Voilà comme on raconte l’histoire en Afrique ! Eh bien non, et je m’en félicite, je n’étais pour rien dans cette aventure, je n’avais contribué en rien à réduire en esclavage trois pauvres êtres, dont deux étaient déjà. vieux, qui fuyaient la tyrannie de leurs conquérants et allaient se réfugier chez leurs frères. On me donnait un rôle belliqueux, mais je préfère y renoncer en faveur de la vérité.

Le soir de ce même jour nous arrivâmes à Banamba, le plus grand village que j’eusse vu jusqu’alors.

Banamba est un village de Soninkés. Le chef était allé dans un village voisin prélever l’impôt du mil, pour Ahmadou. En son absence, deux notables du village vinrent me souhaiter la bienvenue et tentèrent en vain d’éloigner la foule qui m’entourait de cercles concentriques et multipliés. Peu après, le chef revint en personne de son excursion et n’eut pas plus de succès. La foule s’éloignait à sa voix, puis revenait bientôt. Je pris alors un moyen héroïque, je les aspergeai d’eau. Mes hommes allaient en chercher aux puits du village, qui avaient neuf brasses de profondeur, et je la leur jetais à la figure. Les noirs craignent l’eau autant que les chats ; par ce moyen, j’obtins un peu de tranquillité. Dans une ville d’Europe, un étranger qui agirait ainsi serait écharpé. Là-bas, personne ne songea à s’en formaliser, et j’y gagnai peut-être en considération.
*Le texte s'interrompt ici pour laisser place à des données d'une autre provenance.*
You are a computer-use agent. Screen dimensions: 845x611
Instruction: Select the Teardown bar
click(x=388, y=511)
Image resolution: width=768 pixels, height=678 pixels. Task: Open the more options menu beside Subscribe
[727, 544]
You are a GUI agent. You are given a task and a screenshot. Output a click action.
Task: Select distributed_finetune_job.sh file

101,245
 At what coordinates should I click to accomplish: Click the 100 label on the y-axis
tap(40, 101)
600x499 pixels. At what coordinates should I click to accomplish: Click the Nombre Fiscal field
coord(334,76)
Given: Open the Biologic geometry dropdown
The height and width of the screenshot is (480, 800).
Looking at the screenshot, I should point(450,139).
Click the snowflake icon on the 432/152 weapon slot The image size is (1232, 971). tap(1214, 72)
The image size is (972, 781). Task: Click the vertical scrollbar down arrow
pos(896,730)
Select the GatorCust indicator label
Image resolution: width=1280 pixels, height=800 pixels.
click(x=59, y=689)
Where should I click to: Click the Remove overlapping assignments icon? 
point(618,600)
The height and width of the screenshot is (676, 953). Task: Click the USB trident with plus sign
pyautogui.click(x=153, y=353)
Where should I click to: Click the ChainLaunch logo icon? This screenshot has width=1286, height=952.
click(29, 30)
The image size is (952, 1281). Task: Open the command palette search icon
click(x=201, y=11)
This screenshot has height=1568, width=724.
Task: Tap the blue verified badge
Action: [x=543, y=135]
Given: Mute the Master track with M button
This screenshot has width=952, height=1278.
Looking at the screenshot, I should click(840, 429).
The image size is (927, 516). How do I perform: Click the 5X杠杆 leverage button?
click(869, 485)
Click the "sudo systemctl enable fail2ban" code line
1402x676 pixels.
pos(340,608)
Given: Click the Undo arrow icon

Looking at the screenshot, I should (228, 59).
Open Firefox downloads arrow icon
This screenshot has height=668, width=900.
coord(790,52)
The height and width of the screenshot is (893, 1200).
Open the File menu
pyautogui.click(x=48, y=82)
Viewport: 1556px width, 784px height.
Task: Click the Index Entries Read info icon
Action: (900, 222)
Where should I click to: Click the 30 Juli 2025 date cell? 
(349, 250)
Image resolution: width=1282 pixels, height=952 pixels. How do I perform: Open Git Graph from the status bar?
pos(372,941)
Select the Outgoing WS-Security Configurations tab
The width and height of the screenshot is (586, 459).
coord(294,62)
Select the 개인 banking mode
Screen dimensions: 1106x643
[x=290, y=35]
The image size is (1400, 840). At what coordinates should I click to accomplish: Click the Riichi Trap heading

Quelques instants après que le chef m’eut quitté, je reçus un mouton gras avec une calebasse de riz pour mon souper, du bois pour le faire cuire et deux grandes calebasses de mil pour mes animaux. Cette provende arrivait à point. Les chevaux surtout étaient sur les dents. Depuis Dianghirté, celui du docteur tenait encore, mais le mien n’allait plus ; quoique encore assez gras il buttait à chaque pas, et trois fois dans la journée il était tombé sur les genoux. Une fois il n’avait pu se relever. Le soir, une grande discussion s’entama entre Famahra et les Diulas qui étaient venus avec nous, au sujet des captifs. Ces derniers voulaient les vendre de suite et faire le partage après avoir retiré le cinquième du butin, part d’Ahmadou. Famahra s’y opposait et voulait conduire les captifs à Ahmadou, qui déciderait de ce qu’on devrait en faire.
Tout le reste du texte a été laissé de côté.